Brèves Les survivant.es ivoirien.nes de violences sexuelles requièrent une prise en charge
À l’occasion du 8 mars, la FIDH a publié le rapport « On va régler ça en famille : les obstacles à une prise en charge effective des victimes de violences sexuelles en Côte d’Ivoire ».
Basé sur le vécu de 31 victimes et de leurs familles, et grâce à des entretiens avec les acteurs et institutions clés, le rapport analyse les obstacles à une prise en charge adéquate des victimes et fournit des recommandations pour que les autorités respectent leurs engagements en matière de lutte contre les violences sexuelles et basées sur le genre.
Si la Côte d’Ivoire apparaît comme un État investi dans la lutte contre les violences sexuelles et basées sur le genre, il est difficile d’évaluer l’efficacité de sa politique, tant les données relatives aux violences sexuelles semblent être sous-estimées. Selon les données nationales les plus récentes, au cours de l’année 2020, 822 cas de viol, 152 cas d’agression sexuelle, 96 cas de mariage forcé et 13 cas de mutilation sexuelle féminine ont été recensés. Trois quarts des victimes ont moins de 18 ans et 98% des victimes mineures sont des filles.
Outre les freins connus qui empêchent les victimes de violences sexuelles de dénoncer les faits subis ou de porter plainte, comme la peur de la stigmatisation, la méconnaissance des procédures et institutions ou la honte, le rapport démontre que l’absence de dénonciation est notamment due à la prévalence des règlements amiables, qui sont légions dans toute la Côte d’Ivoire.

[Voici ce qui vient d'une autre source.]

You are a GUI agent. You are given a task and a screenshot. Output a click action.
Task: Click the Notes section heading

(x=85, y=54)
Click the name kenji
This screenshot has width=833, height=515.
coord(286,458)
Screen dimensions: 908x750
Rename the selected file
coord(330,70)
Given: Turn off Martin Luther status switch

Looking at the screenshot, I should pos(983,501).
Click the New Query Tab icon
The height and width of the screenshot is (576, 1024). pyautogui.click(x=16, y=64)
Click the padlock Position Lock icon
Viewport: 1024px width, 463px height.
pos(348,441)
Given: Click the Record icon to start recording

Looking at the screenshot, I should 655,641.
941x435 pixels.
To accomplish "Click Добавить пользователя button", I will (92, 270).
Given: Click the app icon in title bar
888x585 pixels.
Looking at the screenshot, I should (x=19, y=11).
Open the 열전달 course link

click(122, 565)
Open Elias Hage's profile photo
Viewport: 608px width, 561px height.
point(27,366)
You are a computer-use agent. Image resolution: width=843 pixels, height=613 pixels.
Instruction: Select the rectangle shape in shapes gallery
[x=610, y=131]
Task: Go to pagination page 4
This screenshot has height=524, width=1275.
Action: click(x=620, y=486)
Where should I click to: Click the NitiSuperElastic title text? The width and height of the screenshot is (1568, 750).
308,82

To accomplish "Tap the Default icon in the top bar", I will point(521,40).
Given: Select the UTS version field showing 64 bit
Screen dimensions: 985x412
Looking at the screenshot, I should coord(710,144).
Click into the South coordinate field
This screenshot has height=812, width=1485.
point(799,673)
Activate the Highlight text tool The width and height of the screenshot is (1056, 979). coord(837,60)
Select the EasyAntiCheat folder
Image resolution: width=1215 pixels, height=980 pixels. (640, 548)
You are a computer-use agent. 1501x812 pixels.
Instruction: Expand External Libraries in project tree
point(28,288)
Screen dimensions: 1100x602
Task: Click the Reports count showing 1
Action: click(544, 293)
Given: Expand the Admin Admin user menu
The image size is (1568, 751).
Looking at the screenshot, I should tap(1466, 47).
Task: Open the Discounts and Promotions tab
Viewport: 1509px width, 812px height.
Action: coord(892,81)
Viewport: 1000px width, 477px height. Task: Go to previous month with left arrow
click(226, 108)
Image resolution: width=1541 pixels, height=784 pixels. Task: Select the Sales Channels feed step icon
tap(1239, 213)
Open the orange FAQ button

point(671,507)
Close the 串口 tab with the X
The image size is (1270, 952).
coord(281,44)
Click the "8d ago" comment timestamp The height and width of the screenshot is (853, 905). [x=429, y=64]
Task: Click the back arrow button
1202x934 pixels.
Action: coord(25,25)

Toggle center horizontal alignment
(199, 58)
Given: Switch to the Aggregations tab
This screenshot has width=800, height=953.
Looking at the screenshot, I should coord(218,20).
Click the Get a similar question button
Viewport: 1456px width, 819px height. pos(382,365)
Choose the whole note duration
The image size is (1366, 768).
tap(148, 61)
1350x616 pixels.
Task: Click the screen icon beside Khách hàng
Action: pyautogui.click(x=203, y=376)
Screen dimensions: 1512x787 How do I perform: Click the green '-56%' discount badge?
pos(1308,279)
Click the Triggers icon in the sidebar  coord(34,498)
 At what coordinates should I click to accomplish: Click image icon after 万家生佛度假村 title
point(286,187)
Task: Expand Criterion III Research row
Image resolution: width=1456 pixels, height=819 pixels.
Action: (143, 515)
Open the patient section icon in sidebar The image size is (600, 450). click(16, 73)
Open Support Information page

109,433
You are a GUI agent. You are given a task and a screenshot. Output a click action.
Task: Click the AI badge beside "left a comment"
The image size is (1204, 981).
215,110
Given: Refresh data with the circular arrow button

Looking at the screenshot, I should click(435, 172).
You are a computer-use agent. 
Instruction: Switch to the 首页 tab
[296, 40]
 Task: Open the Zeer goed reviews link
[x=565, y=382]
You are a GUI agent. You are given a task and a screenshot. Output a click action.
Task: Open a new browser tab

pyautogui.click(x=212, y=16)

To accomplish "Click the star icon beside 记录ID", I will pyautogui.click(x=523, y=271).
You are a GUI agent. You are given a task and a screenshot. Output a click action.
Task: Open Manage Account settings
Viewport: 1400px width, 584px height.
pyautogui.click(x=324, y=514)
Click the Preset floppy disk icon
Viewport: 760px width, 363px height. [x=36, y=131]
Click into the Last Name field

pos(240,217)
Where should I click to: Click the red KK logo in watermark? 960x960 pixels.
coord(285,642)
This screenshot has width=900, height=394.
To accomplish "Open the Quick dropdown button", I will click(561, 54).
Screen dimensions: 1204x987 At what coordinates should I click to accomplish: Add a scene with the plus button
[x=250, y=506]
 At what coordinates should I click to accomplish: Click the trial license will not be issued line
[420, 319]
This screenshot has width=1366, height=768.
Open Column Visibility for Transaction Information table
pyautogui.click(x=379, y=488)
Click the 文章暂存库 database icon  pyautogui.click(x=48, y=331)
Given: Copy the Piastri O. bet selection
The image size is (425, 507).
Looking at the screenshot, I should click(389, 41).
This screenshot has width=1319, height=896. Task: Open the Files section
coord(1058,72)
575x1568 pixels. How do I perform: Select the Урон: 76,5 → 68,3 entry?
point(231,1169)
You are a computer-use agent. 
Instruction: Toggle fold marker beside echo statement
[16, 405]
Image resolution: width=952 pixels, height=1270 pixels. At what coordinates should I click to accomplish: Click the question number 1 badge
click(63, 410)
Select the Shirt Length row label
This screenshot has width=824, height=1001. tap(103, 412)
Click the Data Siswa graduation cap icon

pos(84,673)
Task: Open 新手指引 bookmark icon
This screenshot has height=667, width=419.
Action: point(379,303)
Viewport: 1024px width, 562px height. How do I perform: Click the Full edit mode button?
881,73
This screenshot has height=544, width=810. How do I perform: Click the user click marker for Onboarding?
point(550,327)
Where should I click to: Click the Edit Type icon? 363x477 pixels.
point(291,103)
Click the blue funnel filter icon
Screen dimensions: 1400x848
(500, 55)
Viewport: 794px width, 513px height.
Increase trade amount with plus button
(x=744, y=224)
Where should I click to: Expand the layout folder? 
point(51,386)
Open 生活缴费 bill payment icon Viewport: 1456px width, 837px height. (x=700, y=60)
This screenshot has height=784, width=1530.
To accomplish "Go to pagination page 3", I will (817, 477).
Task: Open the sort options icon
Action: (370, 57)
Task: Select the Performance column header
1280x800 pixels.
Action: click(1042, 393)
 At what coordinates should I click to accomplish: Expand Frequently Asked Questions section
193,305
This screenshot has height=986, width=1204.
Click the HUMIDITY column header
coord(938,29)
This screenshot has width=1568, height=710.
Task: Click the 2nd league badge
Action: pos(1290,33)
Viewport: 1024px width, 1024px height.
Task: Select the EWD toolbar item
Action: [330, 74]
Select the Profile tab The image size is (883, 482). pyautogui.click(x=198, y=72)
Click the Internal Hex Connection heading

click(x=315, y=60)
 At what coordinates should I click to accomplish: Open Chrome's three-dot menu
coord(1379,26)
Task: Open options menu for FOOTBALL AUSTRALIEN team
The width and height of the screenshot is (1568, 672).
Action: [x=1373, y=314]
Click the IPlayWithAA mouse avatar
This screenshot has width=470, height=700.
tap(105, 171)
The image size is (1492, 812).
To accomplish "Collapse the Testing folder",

Or, le recours à la justice communautaire empêche les victimes d’accéder à la justice moderne et à une prise en charge adéquate.
« Souvent facilités par les familles des victimes et des agresseurs, les leaders communautaires et guides religieux, et parfois même par des acteurs de la prise en charge, les règlements à l’amiable font prévaloir l’intérêt de l’auteur, notamment sa liberté, sur ceux des survivant⸱es dont les préjudices ne sont ni reconnus ni réparés » a déclaré Corine Moussa Vanié, juriste et co-autrice du rapport.
Seul.es certain.es survivant.es parviennent à dénoncer les violences sexuelles subies. Ils et elles doivent alors affronter de nouvelles difficultés au sein du circuit de prise en charge. Aussi bien la prise en charge médicale, psychologique et sociale que l’accès à la justice ne sont pas garantis.
« Les services sociaux sont paralysés par l’absence de moyens. Les services d’assistance juridique et judiciaire sont quasiment inexistants. Les victimes n’ont pas d’accès à un avocat. Les justiciables ne sont donc pas informés de leurs droits, pas plus que de l’état d’avancement de leur procédure lorsqu’elle est en cours » a déclaré Willy Neth, président de la Ligue ivoirienne des droits de l’Homme (LIDHO), organisation membre de la FIDH.
Drissa Bamba, président du Mouvement ivoirien des droits humains (MIDH), une autre organisation membre de la FIDH, affirme que : « Les procédures sont lentes et les condamnations rares. Sur 31 cas de violences sexuelles documentés par nos organisations, aucun n’a débouché sur une condamnation, un seul a abouti à un non-lieu ».
Le rapport se conclut sur des recommandations concrètes à mettre en œuvre rapidement par le gouvernement ivoirien pour respecter ses engagements régionaux et internationaux qui exigent que les victimes aient un accès effectif à la justice et à une prise en charge adaptée et holistique.
La FIDH, ses membres et partenaires ivoiriens ont formé, fin 2019, un Réseau d’actions contre les violences sexuelles (RAVS). Ce Réseau compte aujourd’hui 12 organisations de la société civile, présentes dans 18 régions du pays et spécialisées dans différents domaines de la lutte contre les violences sexuelles (juridique, social, médical et psychologique).